==== RECORDS TO USE

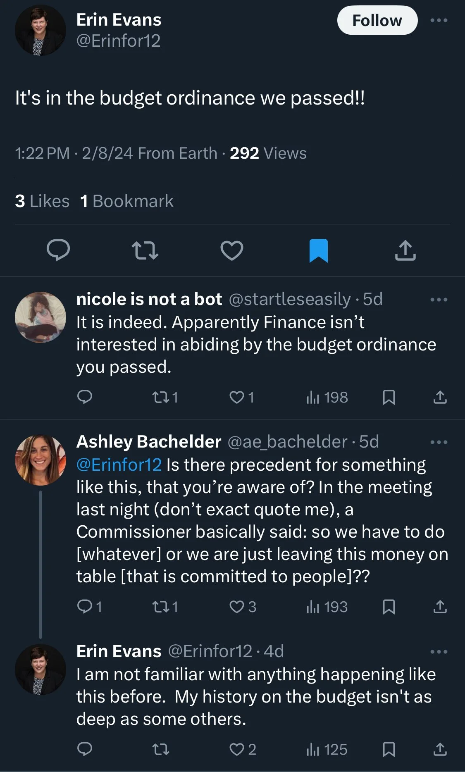Viewport: 465px width, 772px height.
Task: Open Ashley Bachelder's profile picture
Action: point(41,460)
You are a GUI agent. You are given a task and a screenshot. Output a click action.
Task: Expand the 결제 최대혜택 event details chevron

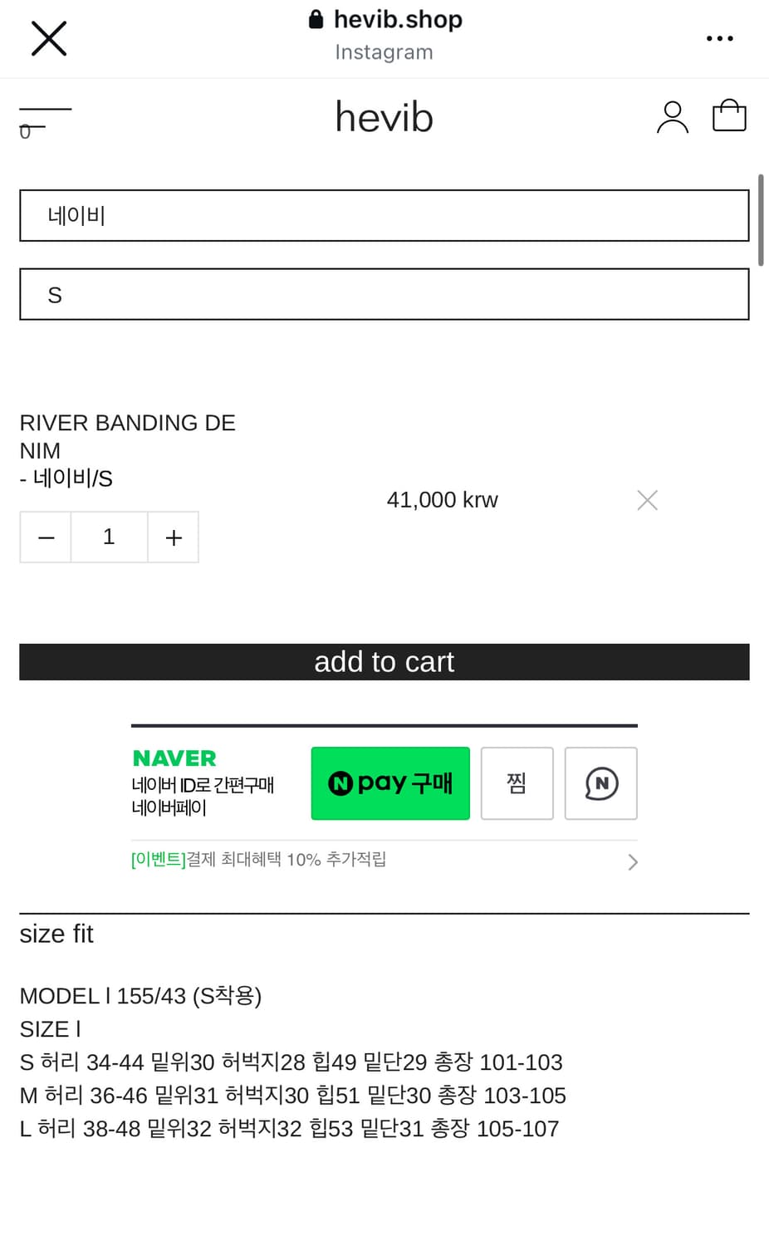click(632, 861)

========

* DESCRIPTION OF THE TASK *
Exactly the lines from the one containing "You are a GUI" through the end of the data above: repeat those, both ends included, and nothing else. Skip the pictures.

* SOLUTION *
You are a GUI agent. You are given a task and a screenshot. Output a click action.
Task: Expand the 결제 최대혜택 event details chevron

click(632, 861)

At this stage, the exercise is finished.